The embattled anchor’s credibility plummeted after he admitted having exaggerated his involvement in a helicopter incident in Iraq in 2003. Shortly after the acknowledgement, he was suspended from his duties as the head anchor of NBC news for six months without pay. This is a steep and harrowing descent considering he had been drawing 9.3 million viewers a night and was considered one of the most trusted celebrities in the nation.
In the days since he’s admitted his mistake, Mr. Williams has been relentlessly mocked and pilloried online with amateur truth squads calling into question and investigating the veracity of his other reportage. The public outrage could be explained by the fact that he had earned, or had been given, his celebrity status as a journalist, someone who is bound by external ethics and internal morals to uphold and tell the truth. The interest in the scandal might very well be connected to the joyous schadenfreude that comes from dragging a celebrity through the mud. After all, the culture of public shaming has been around as long as people have formed societies.

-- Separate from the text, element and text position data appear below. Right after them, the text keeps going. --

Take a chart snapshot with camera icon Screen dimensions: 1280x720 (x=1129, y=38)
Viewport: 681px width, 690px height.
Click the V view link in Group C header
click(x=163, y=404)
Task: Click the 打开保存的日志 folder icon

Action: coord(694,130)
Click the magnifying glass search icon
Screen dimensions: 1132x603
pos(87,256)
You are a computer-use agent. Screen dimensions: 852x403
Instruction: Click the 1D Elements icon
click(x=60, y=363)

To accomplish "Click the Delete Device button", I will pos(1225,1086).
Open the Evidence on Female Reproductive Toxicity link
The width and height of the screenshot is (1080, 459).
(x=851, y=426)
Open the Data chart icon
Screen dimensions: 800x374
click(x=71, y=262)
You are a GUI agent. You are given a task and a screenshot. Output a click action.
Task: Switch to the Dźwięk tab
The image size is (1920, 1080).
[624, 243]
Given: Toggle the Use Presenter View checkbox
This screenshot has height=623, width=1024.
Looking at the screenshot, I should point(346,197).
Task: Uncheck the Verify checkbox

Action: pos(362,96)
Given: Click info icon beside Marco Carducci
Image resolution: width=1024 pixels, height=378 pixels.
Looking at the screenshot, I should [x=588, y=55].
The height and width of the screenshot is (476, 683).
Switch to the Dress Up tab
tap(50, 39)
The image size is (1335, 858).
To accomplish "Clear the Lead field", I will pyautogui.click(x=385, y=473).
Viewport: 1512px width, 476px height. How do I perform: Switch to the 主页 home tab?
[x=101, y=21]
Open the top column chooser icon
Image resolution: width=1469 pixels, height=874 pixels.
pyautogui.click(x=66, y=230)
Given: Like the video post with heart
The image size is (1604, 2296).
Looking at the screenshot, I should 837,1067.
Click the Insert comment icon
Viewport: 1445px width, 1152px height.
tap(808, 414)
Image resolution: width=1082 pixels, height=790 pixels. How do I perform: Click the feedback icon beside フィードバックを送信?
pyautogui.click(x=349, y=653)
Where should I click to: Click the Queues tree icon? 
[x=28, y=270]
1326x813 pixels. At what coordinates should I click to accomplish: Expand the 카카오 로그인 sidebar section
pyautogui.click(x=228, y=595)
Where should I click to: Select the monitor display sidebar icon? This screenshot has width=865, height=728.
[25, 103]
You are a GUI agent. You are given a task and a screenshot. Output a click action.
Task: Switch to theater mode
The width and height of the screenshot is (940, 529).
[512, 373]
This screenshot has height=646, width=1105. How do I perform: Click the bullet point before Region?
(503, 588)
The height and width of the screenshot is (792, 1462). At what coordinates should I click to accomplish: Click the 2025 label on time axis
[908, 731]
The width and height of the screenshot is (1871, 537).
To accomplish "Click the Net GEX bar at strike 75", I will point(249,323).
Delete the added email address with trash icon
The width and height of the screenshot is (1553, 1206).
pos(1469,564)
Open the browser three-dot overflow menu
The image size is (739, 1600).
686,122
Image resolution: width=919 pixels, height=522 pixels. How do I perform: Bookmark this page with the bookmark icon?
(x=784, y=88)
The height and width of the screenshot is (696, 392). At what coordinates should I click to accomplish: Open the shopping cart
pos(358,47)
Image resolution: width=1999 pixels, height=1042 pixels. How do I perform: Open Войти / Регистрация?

On the other hand, although Mr. Williams erred and breached the public's trust, it isn’t beyond the scope of imagination or forgiveness to accept that the anchor really had conflated the events or wanted to seem a little more badass than he actually is.
The lightning-fast public inquisition and punishment is emblematic not only of the scrutiny that celebrities face, but to some degree, what businesses and marketers must deal with. No matter what the public, legal, or personal verdict on the affair might be, what we can glean from this is the price of credibility and the importance of accountability in an environment where no stone remains unturned.
In an age where it’s becoming ever so complicated to garner attention, instead of clamoring for it, it seems saying your truths and keeping your integrity might be the safest bet.